In operation, the device 10 employs one or a plurality of tubes 16 or other sealed conduits which communicate respectively with the fuel bowls 18 or fuel storage cavities which store a small amount of fuel for distribution through the jets and down the throat 20 of one or a plurality of carburetors 12. Such carburetors 12 as noted above, receive fuel from the fuel tank through a pump or other means and store a small amount in the bowl 18 for use by the carburetor 12 in the mixing process. A small valve conventionally regulates the fuel input into the bowl 18 and shuts the fuel off once a predetermined fuel level in the bowl is reached. As this fuel storage bowl 18 is filled, the cavity forming the bowl 18 must evacuate air therein to make room for the fuel. Also, as fuel is used by the carburetor 12 in the mixing process which delivers it down the throat 20 and into the intake manifold throat 22, to allow for continued fuel flow from the bowl 18 and down the throat 20, air must be allowed back into the bowl 18 through a vent 24 in the bowl which communicates through the carburetor sidewall forming the cavity which determines the capacity of the bowl 18. It is this requirement for air to enter and leave the bowl 18 during the raising and lower of the fuel level in the bowl 18 which the disclosed device 10 and method, takes advantage of to shut down the engine receiving the mixture from the intake manifold 14 through the intake manifold throat 22.

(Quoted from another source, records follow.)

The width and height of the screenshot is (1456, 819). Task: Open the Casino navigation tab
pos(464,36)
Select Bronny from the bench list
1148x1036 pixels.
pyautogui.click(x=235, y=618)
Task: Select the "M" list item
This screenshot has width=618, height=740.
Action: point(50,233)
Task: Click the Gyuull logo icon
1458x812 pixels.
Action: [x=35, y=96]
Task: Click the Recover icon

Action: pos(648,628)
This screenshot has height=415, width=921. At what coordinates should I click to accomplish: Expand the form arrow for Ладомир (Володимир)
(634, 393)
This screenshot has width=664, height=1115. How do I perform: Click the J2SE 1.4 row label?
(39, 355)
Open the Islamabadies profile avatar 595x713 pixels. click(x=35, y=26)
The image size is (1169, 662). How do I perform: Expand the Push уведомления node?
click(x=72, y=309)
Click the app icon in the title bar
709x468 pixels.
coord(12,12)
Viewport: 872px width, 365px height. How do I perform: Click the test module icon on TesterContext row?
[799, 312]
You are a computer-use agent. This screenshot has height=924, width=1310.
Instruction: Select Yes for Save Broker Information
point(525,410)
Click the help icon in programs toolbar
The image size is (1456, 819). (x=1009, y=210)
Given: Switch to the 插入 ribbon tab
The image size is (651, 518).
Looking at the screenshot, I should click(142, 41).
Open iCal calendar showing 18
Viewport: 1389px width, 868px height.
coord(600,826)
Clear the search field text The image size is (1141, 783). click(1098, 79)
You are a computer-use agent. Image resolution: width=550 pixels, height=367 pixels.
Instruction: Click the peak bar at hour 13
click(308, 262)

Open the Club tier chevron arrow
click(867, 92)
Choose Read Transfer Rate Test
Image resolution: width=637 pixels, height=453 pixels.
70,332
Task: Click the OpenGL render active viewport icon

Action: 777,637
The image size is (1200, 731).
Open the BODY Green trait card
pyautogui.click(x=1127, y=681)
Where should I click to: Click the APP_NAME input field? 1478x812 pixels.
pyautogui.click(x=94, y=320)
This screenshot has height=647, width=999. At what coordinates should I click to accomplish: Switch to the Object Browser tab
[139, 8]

In a preferred embodiment, the existing bowl vent 24 which generally installed on most carburetors to allow the bowl 18 to vent air to outside atmosphere as the fuel level in the bowl 18 rises from fuel supplied by the fuel pump and to intake air as the fuel level drops when fuel is drained by the carburetor jets and conduits drawn by manifold suction during operation of the carburetor 12. A bowl fitting 26 or other cooperative means of sealed communication of the tube 16 with the bowl 18 is employed with a means to maintain sealed engagement of the tube 16 on the bowl fitting 26 such as a clamp 28.
As noted above, the device 10 may either be retrofit to existing carburetor systems by the attachment of the tubes 16 in sealed communication with bowl vents 24 at a first end, or, it may be designed into newly manufactured carburetors 12 using a fitting communicating through the wall into the top of the bowl 18 where the necessary air pocket is maintained. At a second end, the vacuum carrying tubes 16 would communicate with a means for switching the between communication with the atmosphere and a vacuum source or negative air pressure supply such as a mechanically or electronically activated valve 30. The valve 30 would default to allow communication of the tube 16 with the atmosphere which would communicate with the valve 30 at a first intake point 32. This default position of the valve 30 communicating with the atmosphere would form a conduit through the valve 30 and the tube 16 to allow intake and exhaust of air in the bowl 18 during raising and lowering of the fuel level. Thus, during normal start up and operation of the engine, the bowl 18 of the one or plurality of carburetors 12 providing fuel to the engine would be vented to the atmosphere through the tube 16 and with the valve 30 in the default or first position.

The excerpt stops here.